Suspected Drunk Delta Pilot Removed From Cockpit and Arrested 20 Minutes Before Flight
Delta airplane coming in for landing (Photo-Ramon-Kagie-unsplash
Bill Pan
Updated:

A Delta Air Lines pilot whom authorities suspected to be intoxicated was removed from a fully boarded plane in a Minnesota airport and arrested.

The pilot, later identified as 37-year-old Gabriel Lyle Schroeder, was taken into custody on Tuesday morning, July 30 after police officers at the Minneapolis-St. Paul International Airport smelt alcohol from his breath and found a bottle of booze on him, reported CNN.

Before boarding the flight to San Diego, California, Schroeder was seen turning around and leaving a security line when he noticed extra screening, according to the airport’s spokesman Pat Hogan, reported CNN.

“They were conducting some additional screening, and he saw that and got out of the line,” said the spokesman. “And when we investigated further, we found that he was in possession of an alcohol bottle.”

Hogan said the Transportation Security Administration (TSA) routinely includes random changes in its processes. That’s an added layer of security to prevent people from gaming the security system.

The pilot, whose suspicious behavior drew police attention, ultimately returned to the TSA screening line, according to MPR News. Police officers eventually tracked him through the airport to the gate where San Diego-bound Delta flight 1728 was about to depart.

“By the time we got to him, he was in the cockpit, but the plane hadn’t actually moved from the gate yet,” Hogan said.

Schroeder was pulled out of the fully-boarded Airbus A321 and arrested by the police around 11 a.m., just 20 minutes before the flight. The local ABC affiliate KSTP reported they conducted two sobriety checks. One found he was under the influence of alcohol, and results from the second are still pending.

As the police were searching Schroeder, they found he had “an alcohol bottle,” Hogan told KSTP.

In a statement to CNN, the Delta Air Lines spokesman said the airline was working with local authorities to further investigate the incident.

“Delta’s alcohol policy is among the strictest in the industry, and we have no tolerance for violation.
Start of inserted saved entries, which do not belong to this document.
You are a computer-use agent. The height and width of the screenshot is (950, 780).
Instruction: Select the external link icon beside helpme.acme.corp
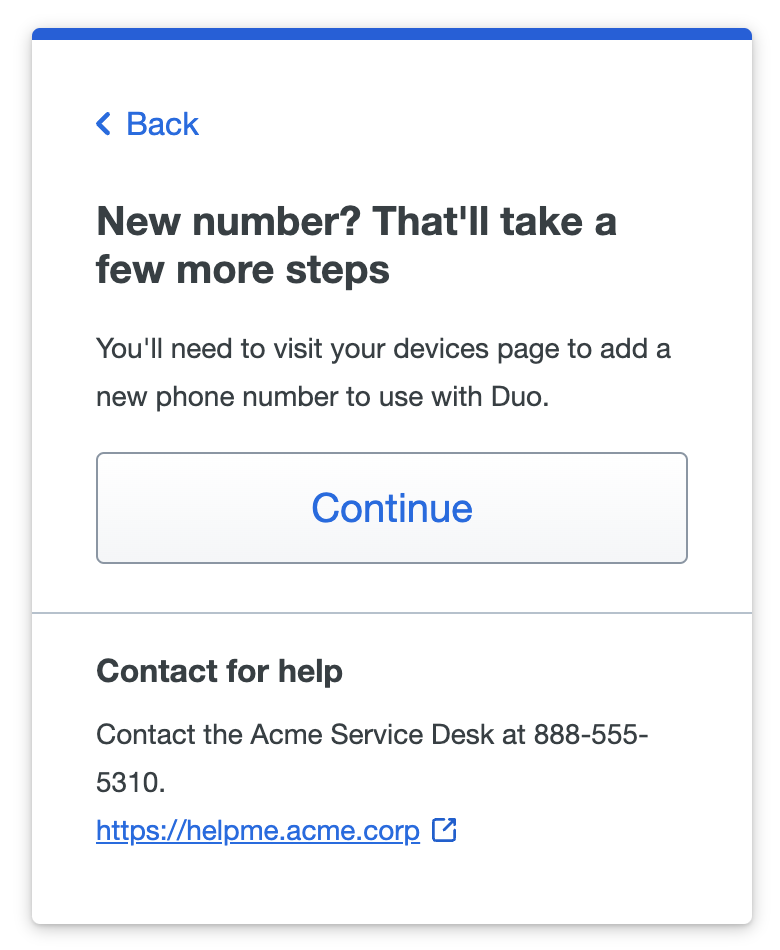(444, 830)
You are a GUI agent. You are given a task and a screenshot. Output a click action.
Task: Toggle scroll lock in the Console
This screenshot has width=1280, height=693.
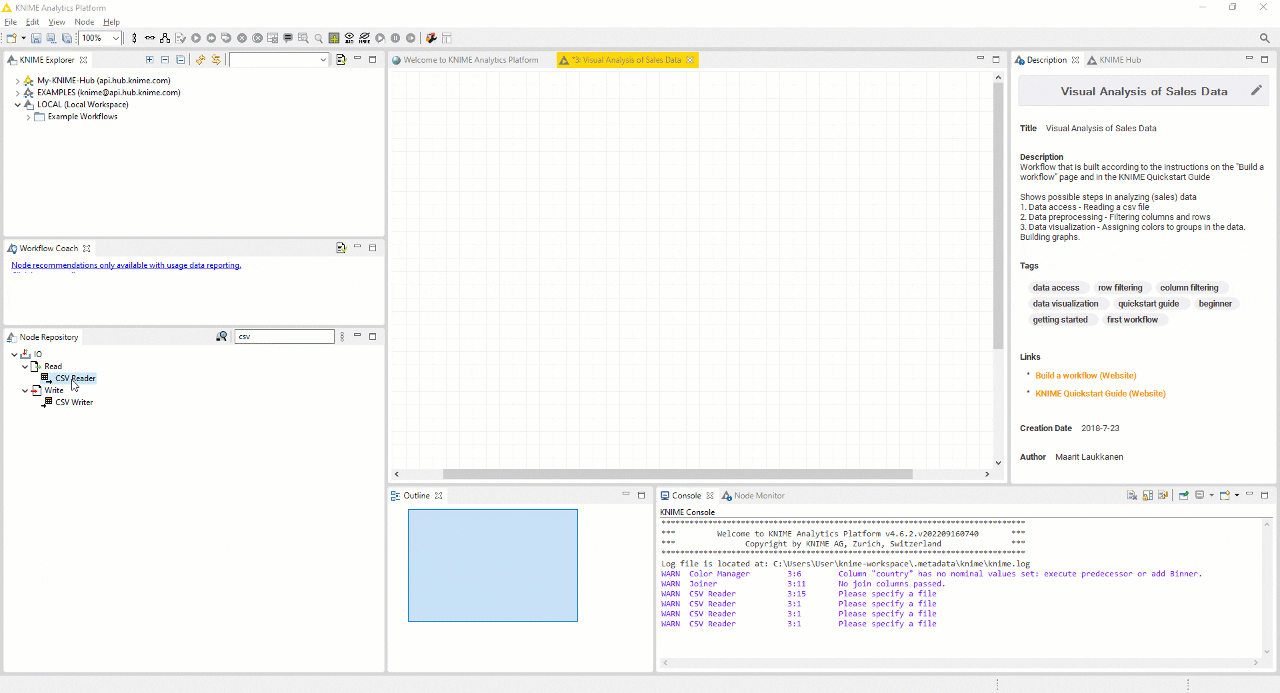point(1147,495)
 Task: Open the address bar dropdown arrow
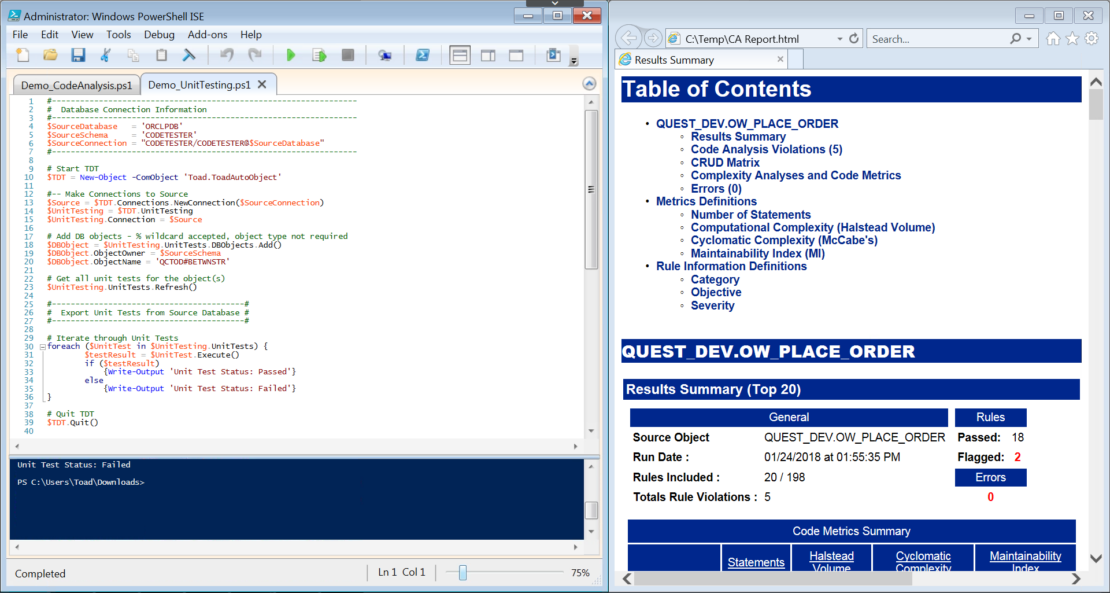point(838,38)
Delta is cooperating with local authorities in their investigation,” the statement said.

Under the regulation of the Federal Aviation Administration (FAA), pilots are prohibited from taking control of an aircraft if their breath alcohol concentration level is higher than 0.04 percent. They are also not allowed to drink any alcoholic beverage at all eight hours before a flight.

The current FAA regulation is partially due to a notorious incident that took place in Minnesota in 1990. Lyle Prouse, then the captain of Northwest Airlines Flight 650, became the first airline pilot ever arrested for flying under the influence. He served jail-time. The FAA officers failed to stop Prouse, who had been drinking heavily on the night before a flight from Fargo to Minneapolis with 58 passengers.

A 1990 New York Times report says that in blood tests taken two hours after the plane landed safely in Minneapolis, Prouse and his two co-pilots had shown blood-alcohol levels as high as 0.13 percent, higher than the 0.10 percent threshold that most states set for driving a car.